In Russell’s first year on the Celtics, Auerbach mentioned that he had grown up “in Williamsburg, a rough ethnic section of Brooklyn around the bridge that bears its name.” Red added, “It was tougher than hell growing up in Williamsburg. There was a lot of prejudice against Jews. I’m a Jew.”
Russell remembers Auerbach as “not bragging and not complaining—just explaining.” Still, not having had much contact with Jews to that point, Russell requested clarification: “Well, I don’t know what that means. What is a Jew? Is it a religion? Is it a culture? A tribe?” Auerbach gave him a backboard shattering dunk of an answer. “Russell,” he said, “a Jew is a Jew!”
Though Jewish Jocks lacks a comparably pithy summation of what binds its subjects together, it does, as it happens, include a sharp piece about Red Auerbach by Stephen Pinker. Pinker/Auerbach might seem an odd pairing, Pinker having grown up in Canada, where hockey is hotter than hoop. But the author of How the Mind Works is a Celtic fan and has no problem converting basketball into a vehicle for his thoughts about Jewish history.
“I am not the descendant of a long line of rabbis (as an improbably large proportion of Jews claim to be,” he writes. No, he claims descent from “makers or sellers of gloves, neckties, auto parts, and women’s garments” and is convinced his commercial as opposed to clerical background gives him the inside track when it comes to understanding Jews. It is their mastery of “the art of the deal” that has made Jews “historically distinctive.” In his view, “Jews are not so much the people of the book as the classic middleman minority—retailers and money lenders who are not tied to the land or a guild.”
Pinker praises the fast break, team play style Auerbach instilled in the Celtics but derives at least as much pleasure from Red’s “off the court” activity—his consummate skill in wheeling and dealing, his unbeatable nose for the basketball bargain. “It was Auerbach’s trades that became the stuff of legend.
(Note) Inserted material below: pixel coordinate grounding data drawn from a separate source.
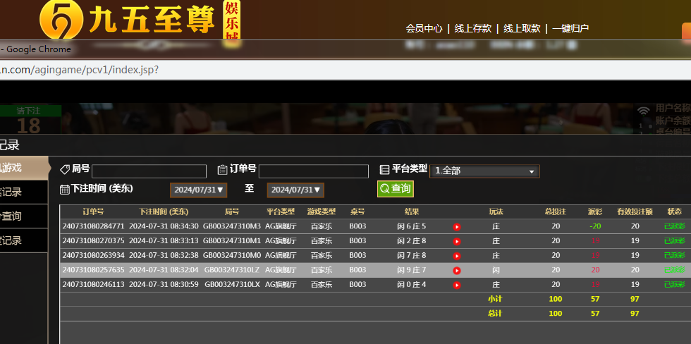Play the 闲9 庄7 round replay

tap(456, 270)
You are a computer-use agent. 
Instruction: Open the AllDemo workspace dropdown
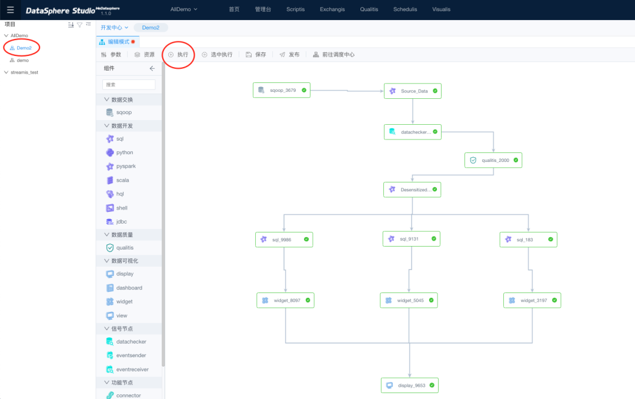pos(184,9)
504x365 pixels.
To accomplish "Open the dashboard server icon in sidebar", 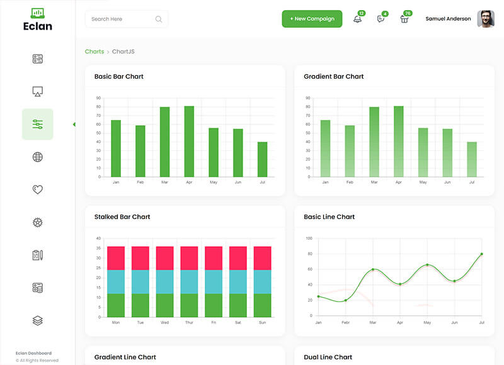I will coord(37,59).
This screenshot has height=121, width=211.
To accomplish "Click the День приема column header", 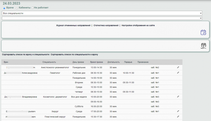I will click(x=78, y=62).
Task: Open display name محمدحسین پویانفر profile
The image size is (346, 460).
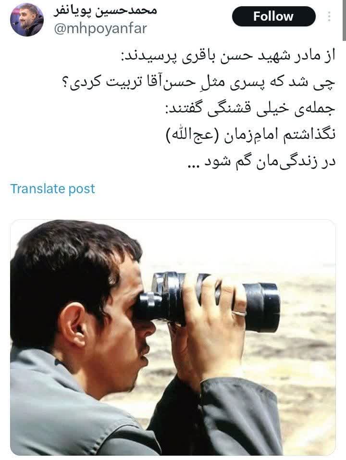Action: click(x=106, y=11)
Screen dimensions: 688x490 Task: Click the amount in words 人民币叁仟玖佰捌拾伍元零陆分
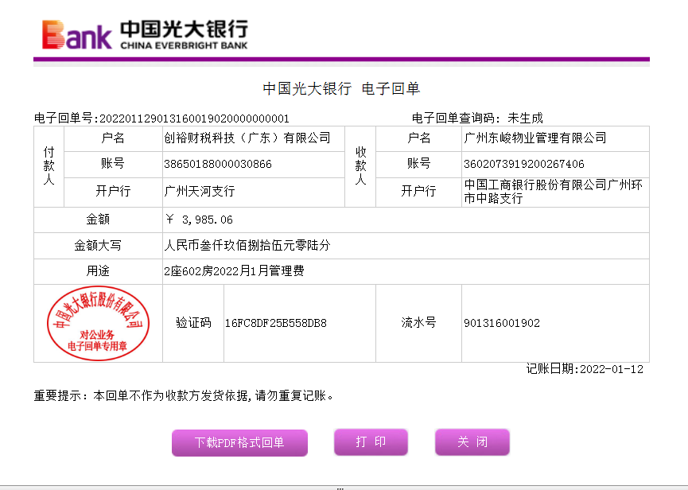(x=247, y=245)
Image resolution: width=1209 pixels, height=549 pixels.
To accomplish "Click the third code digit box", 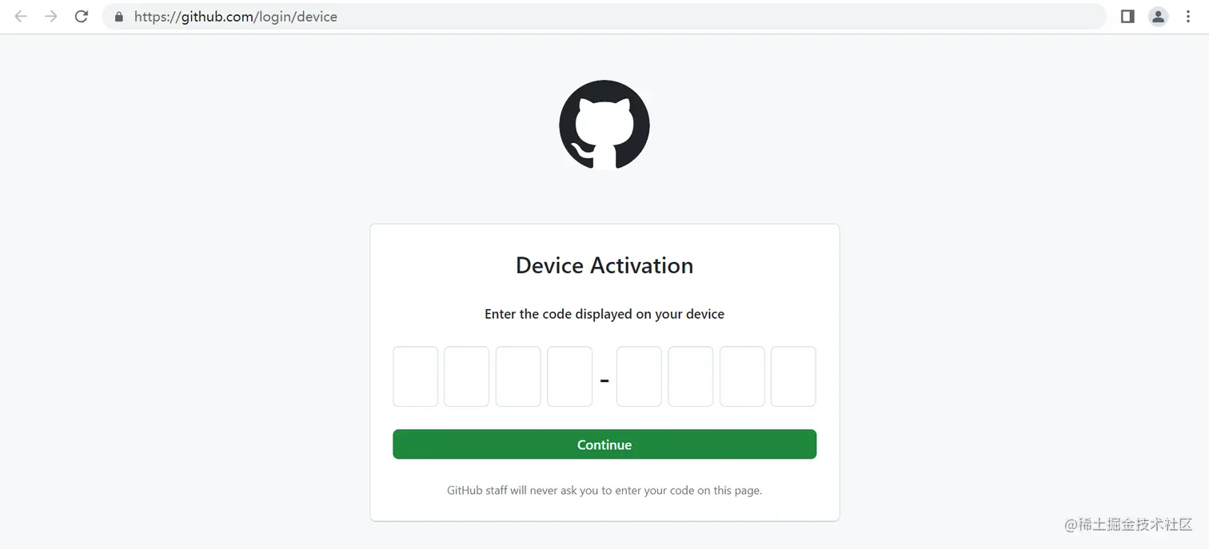I will point(518,376).
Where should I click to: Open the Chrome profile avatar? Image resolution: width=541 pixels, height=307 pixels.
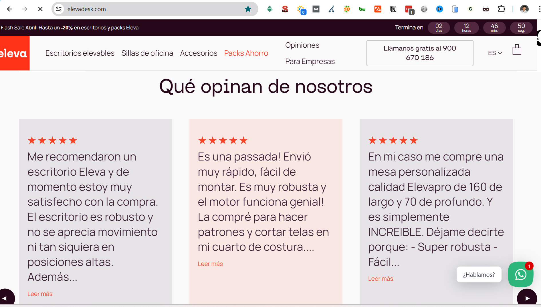coord(524,9)
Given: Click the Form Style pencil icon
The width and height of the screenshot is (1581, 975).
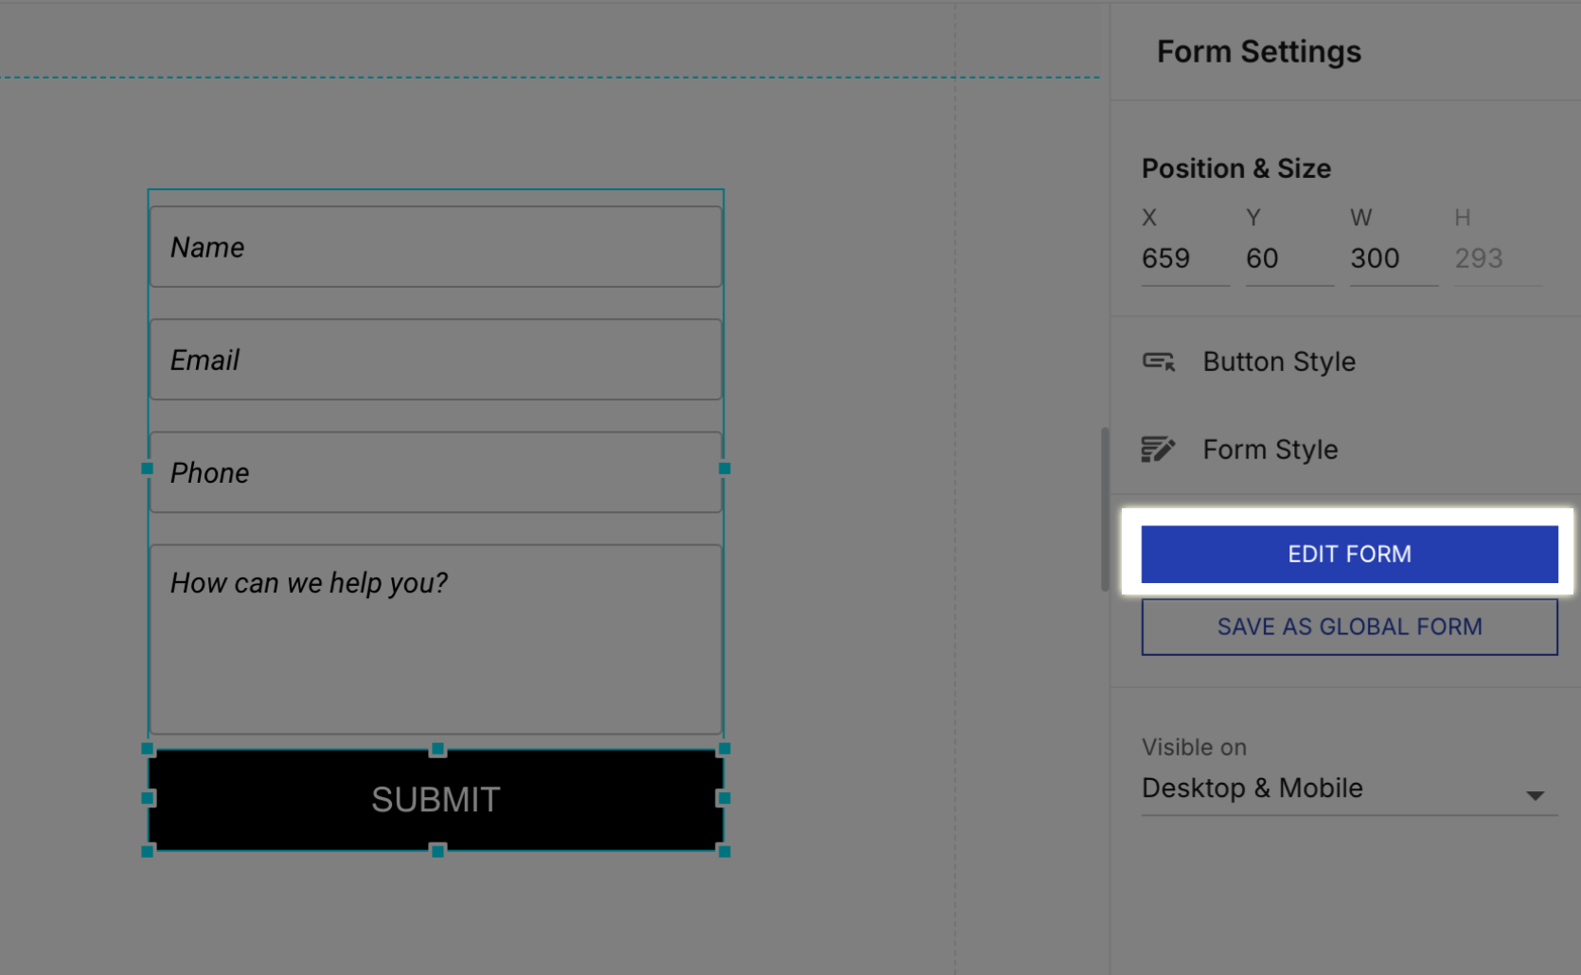Looking at the screenshot, I should pos(1159,450).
Over and over he exchanged has-beens, head cases, and who-the-hells for future Hall of Famers and good team players who would lead the Celtics to strings of NBA championships.”
What about Auerbach’s approach to race? Yes, he brought Bill Russell, the dominant player of his day, on board and built championships around him. This stands out if only because the Boston sports scene was not exactly a hotbed of racial tolerance; Red Sox owner Tom Yawkey, for example, ran his ball club as if it were the northeast chapter of Jim Crow. But Auerbach later fielded championship teams that were, by NBA standards, conspicuously white. Pinker finds nothing puzzling in that. From Bill Russell to Larry Bird and company Auerbach’s decisions were ruled by “the commercial spirit.” Colorblindness is handy when you are building a team. “Racism,” writes Pinker, “because it favors color over talent, is bad for business.”
Pinker’s wife, the novelist Rebecca Newberger Goldstein, finds other things to like about basketball than the art of the deal and deems them no less fundamentally Jewish. Her subject is Barney Sedran (born Bernard Sedransky), a basketball star in the early years of the twentieth century, and, at 5’4″, the shortest guy ever inducted into the b-ball hall of fame. Basketball had something of a Yiddish accent back then, and Barney once starred on a team of shorties known as the “Busy Izzies.” Short herself, Goldstein likes what Sedran’s teams could do in lieu of size, how they “exploited speed, cunning and subtlety rather than relying on such unrefined advantages as brute strength and redundant height.” For Goldstein, “Sedran represented a kind of basketball that was quintessentially Jewish: manically energetic, compulsively alert, upending expectations, and compensating for short—really short—comings.”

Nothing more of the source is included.